El coleccionista de casas

«La Constitución reconoce el derecho a una vivienda digna y proscribe la especulación. El derecho a la propiedad privada, en cambio, queda subordinado al interés general»

29 de gener de 2026

Ayer se desató una pequeña turbulencia mediática porque Silvia Intxaurrondo mantuvo una conversación un tanto desordenada con Míriam Nogueras en TVE. Algunos periódicos hablaron de “tensión” y “encontronazo”, desplazando el meollo de la noticia a la cuestión de las formas. Es posible que muchos se hayan quedado con la idea de que hubo cierto jaleo sin que sepan muy bien de qué se hablaba. En honor a la verdad, Intxaurrondo trataba de leer un fragmento del real decreto-ley rechazado el martes por Junts en el Congreso. Nogueras la interrumpió en dos ocasiones.

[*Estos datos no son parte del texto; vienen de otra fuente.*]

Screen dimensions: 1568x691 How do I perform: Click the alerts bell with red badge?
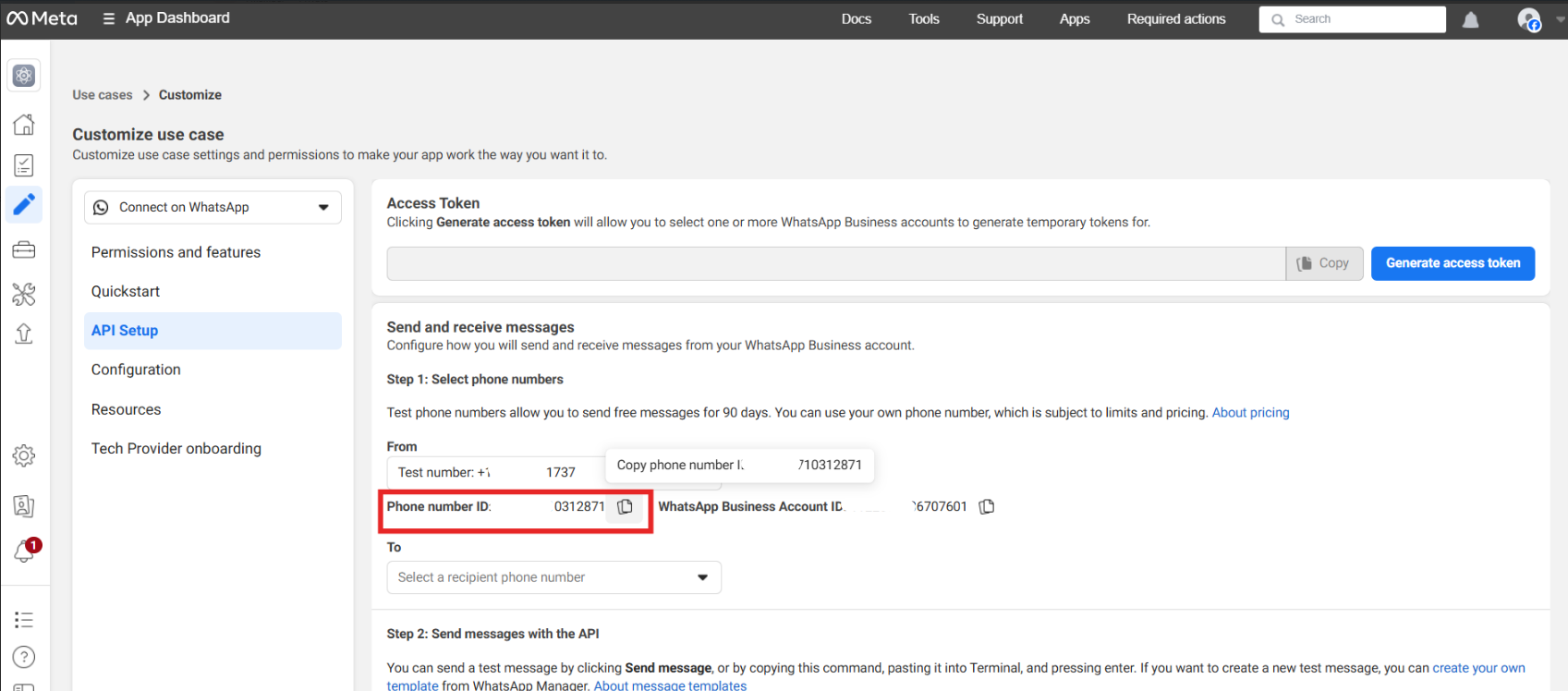coord(24,552)
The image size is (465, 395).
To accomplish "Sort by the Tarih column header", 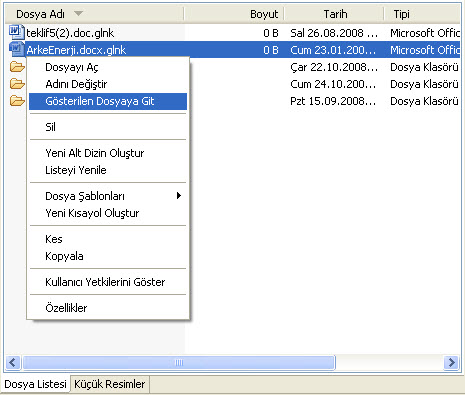I will pos(335,14).
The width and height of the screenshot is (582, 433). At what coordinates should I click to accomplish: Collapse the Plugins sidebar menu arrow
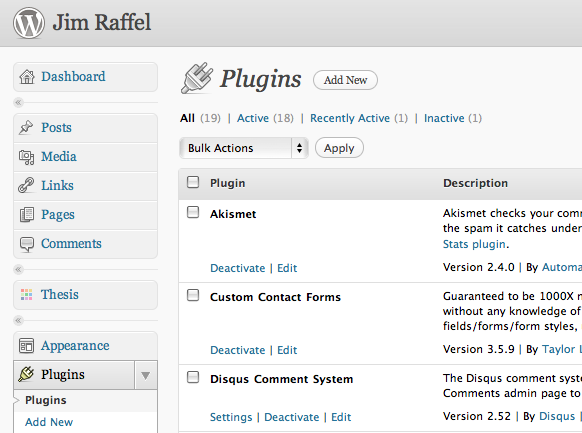coord(146,375)
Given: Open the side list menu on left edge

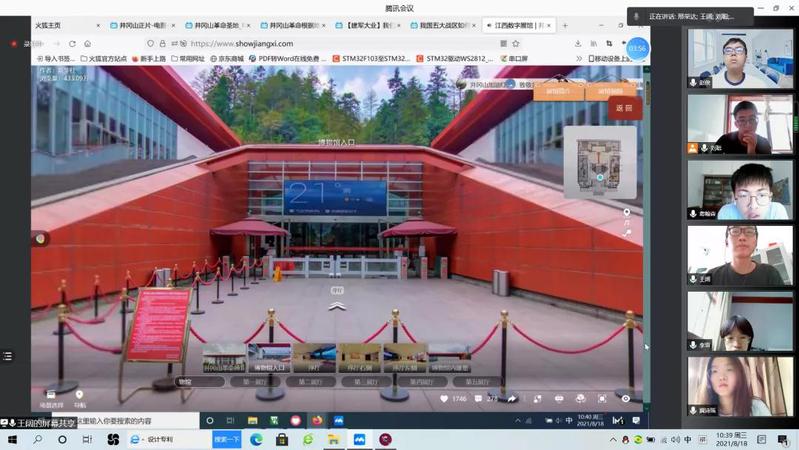Looking at the screenshot, I should coord(7,356).
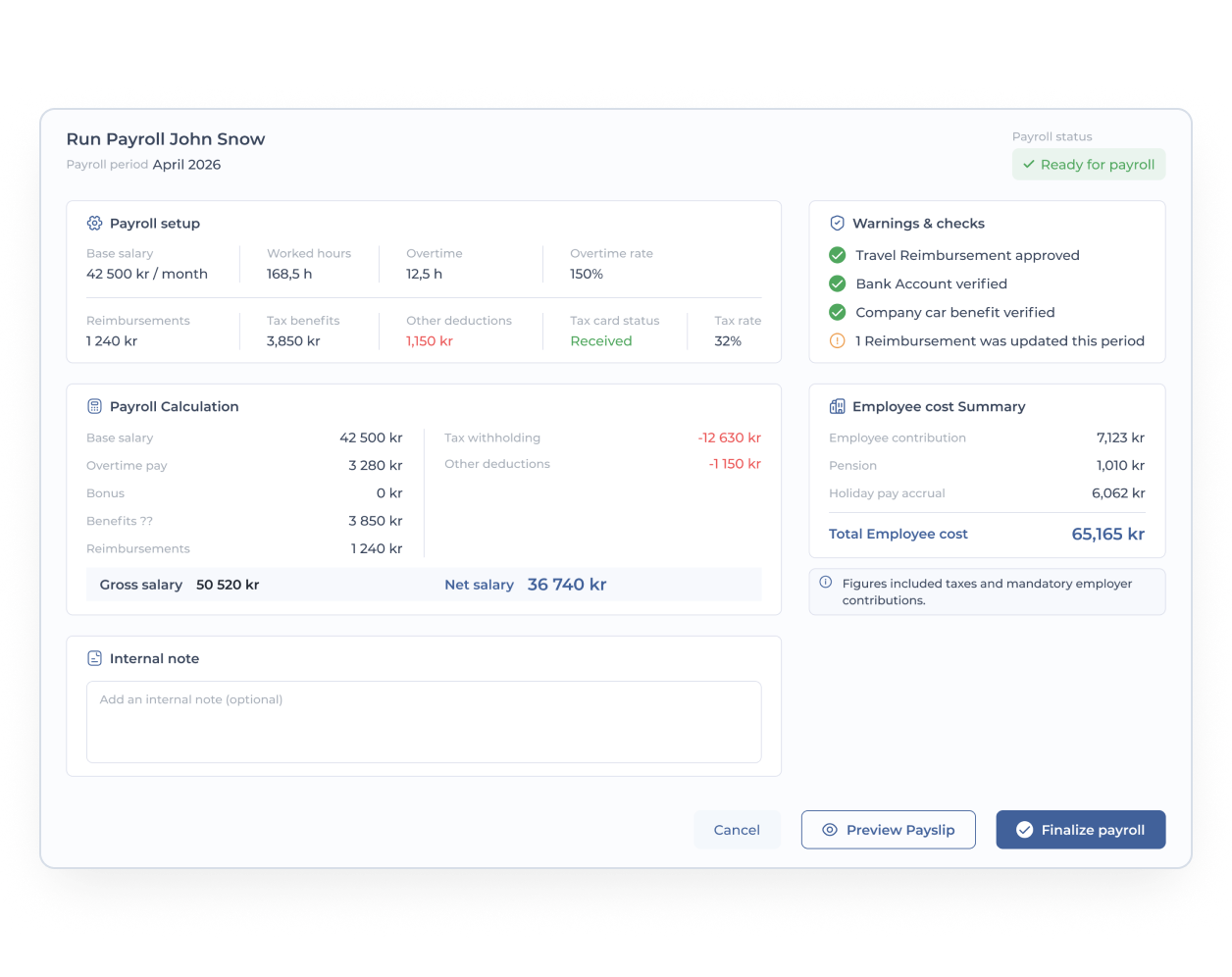Click the Payroll Calculation calculator icon
This screenshot has height=977, width=1232.
(94, 406)
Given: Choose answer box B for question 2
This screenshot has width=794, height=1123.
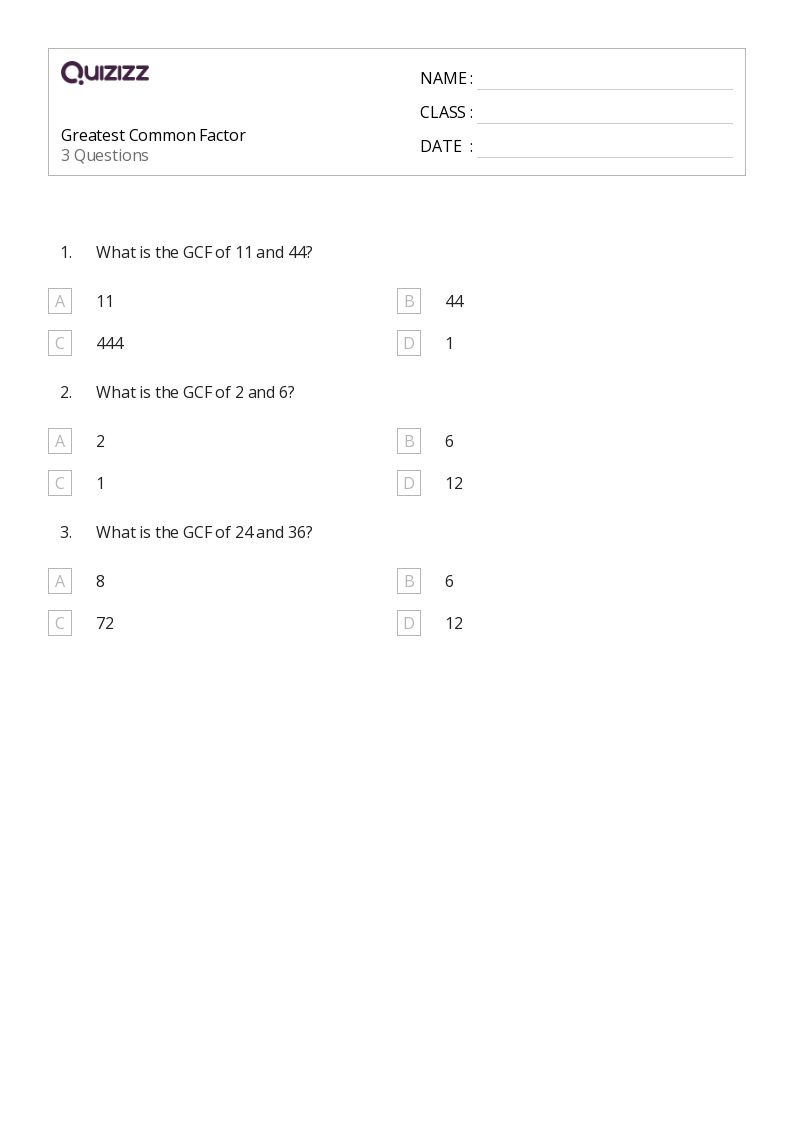Looking at the screenshot, I should click(x=409, y=441).
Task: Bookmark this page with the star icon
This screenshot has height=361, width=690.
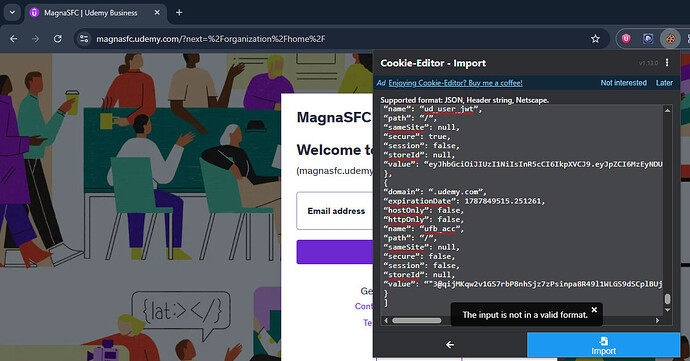Action: pyautogui.click(x=595, y=39)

PP, Vox y Junts han acusado al Gobierno español de encajar ocupas y pensionistas en un mismo decreto. “No metan la revalorización de las pensiones en el mismo decreto en el que se prorrogan derechos a los ocupas”, dice Miguel Tellado. “Hay que ser muy delincuente y muy malnacido para llevar en un decreto la defensa de los ocupas y a la vez la revalorización de las pensiones”, dice Santiago Abascal. “Pensiones sí; ocupaciones, no”, sentencia Nogueras.

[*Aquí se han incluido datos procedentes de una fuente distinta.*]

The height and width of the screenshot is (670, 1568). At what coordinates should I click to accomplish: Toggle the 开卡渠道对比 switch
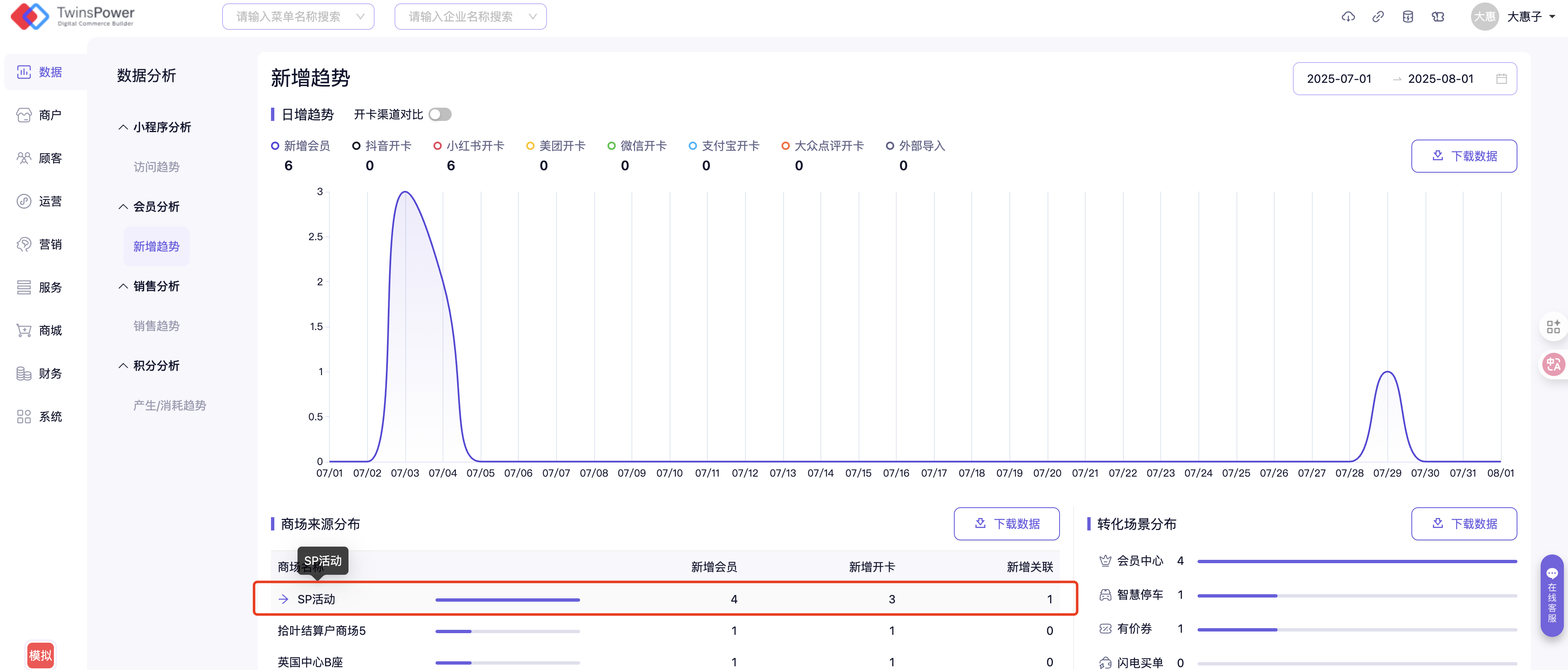(440, 114)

Si bien es cierto que Sánchez ha incluido materias muy dispares en un solo texto, lo mismo puede achacarse a la oposición, que confunde churras con merinas y mete en el mismo saco los retrasos en las mensualidades del alquiler, las usurpaciones y los allanamientos de morada. Para la derecha, todo es ocupación. Antes, el okupa —con k— era el centro social del barrio. Ahora, gracias a una forzosa pirueta semántica, okupa es también el inquilino con un contrato de arrendamiento vigente.

Me voy al BOE y leo el artículo 1 bis del RDL 16/2025. Lo que trataba de leer Intxaurrondo, vamos. El texto habla de personas vulnerables que habitan sin contrato en una de las más de diez viviendas de un determinado propietario. Insisto: propietarios de más de diez viviendas. Solo en esos casos, un juez tendrá que tomar la decisión más oportuna con la mira puesta en encontrar una alternativa habitacional. Si uno afina bien el foco, el texto no nos habla de ocupas, como dicen PP, Vox y Junts, sino de especuladores.

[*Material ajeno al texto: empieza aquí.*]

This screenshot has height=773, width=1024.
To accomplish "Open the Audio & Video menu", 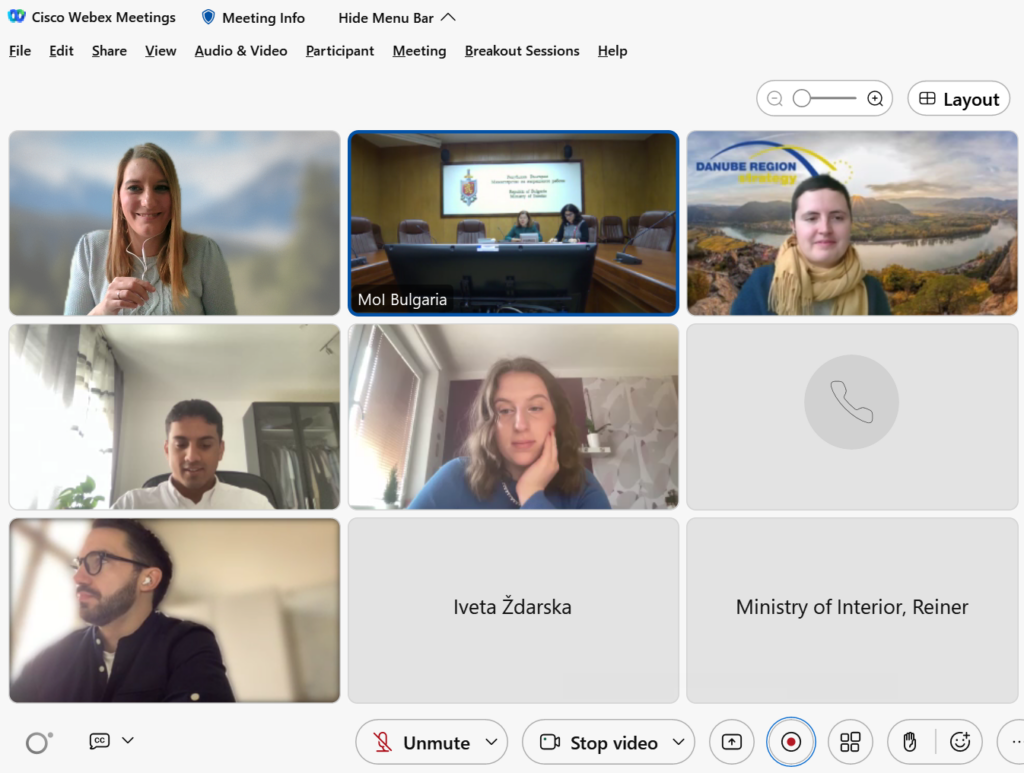I will [241, 51].
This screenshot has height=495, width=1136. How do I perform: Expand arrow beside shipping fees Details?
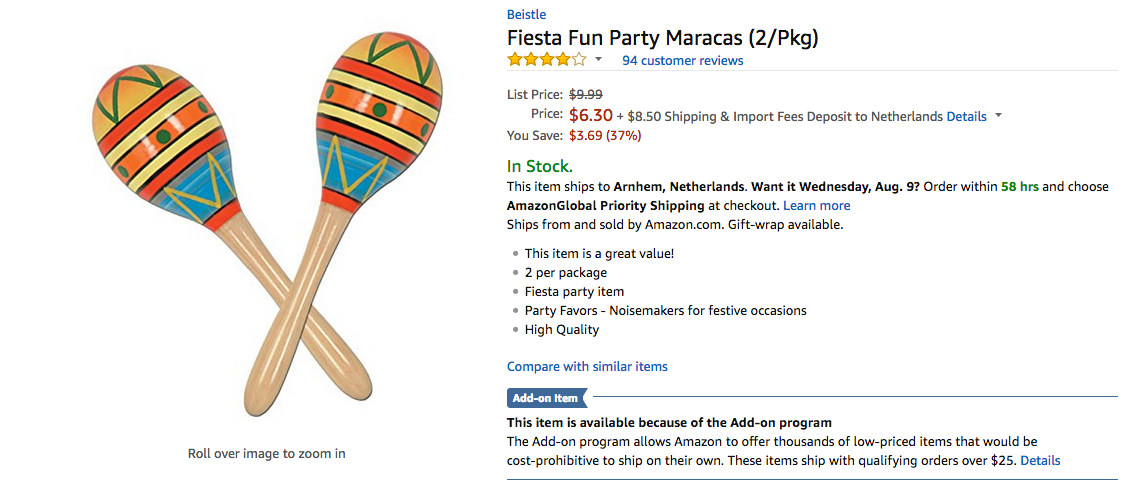[998, 117]
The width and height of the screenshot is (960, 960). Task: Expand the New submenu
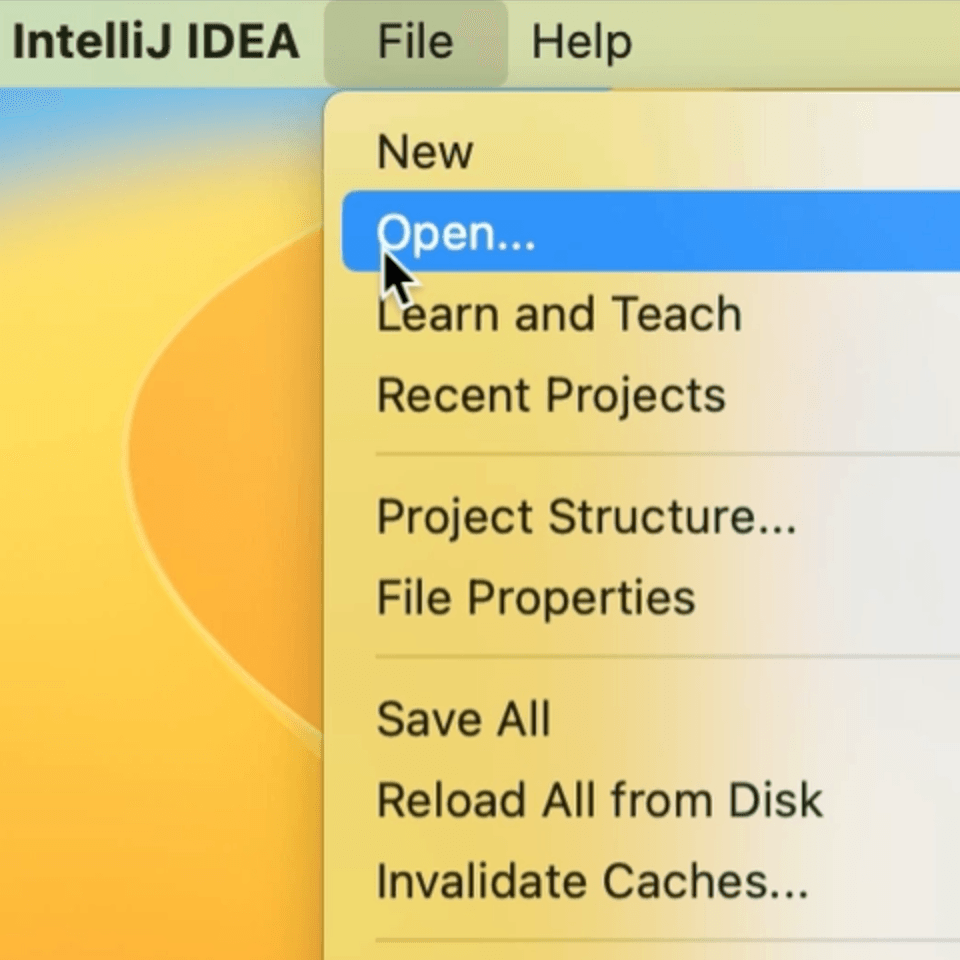click(x=425, y=152)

Algunos políticos han llamado a defender a los “pequeños propietarios”. Es difícil saber a qué se refieren con pequeños propietarios a no ser que aludan a la estatura. La única certeza es que alguien que posee más de diez viviendas no es propietario sino coleccionista. Coleccionar cromos de fútbol, soldaditos de plomo o sellos postales puede ser un noble pasatiempo. Coleccionar un bien de interés general, en cambio, está feo.

Diría que la Constitución reconoce el derecho a una vivienda digna y proscribe la especulación. El derecho a la propiedad privada, en cambio, queda subordinado al interés general. Y si la legalidad española no termina de convencernos, echemos un vistazo a la ley 20/2017 fundacional de la República catalana: “Se reconoce el derecho a la protección social por falta de vivienda digna”. Necesitamos diputados que defiendan los derechos de las personas y no los privilegios de los coleccionistas.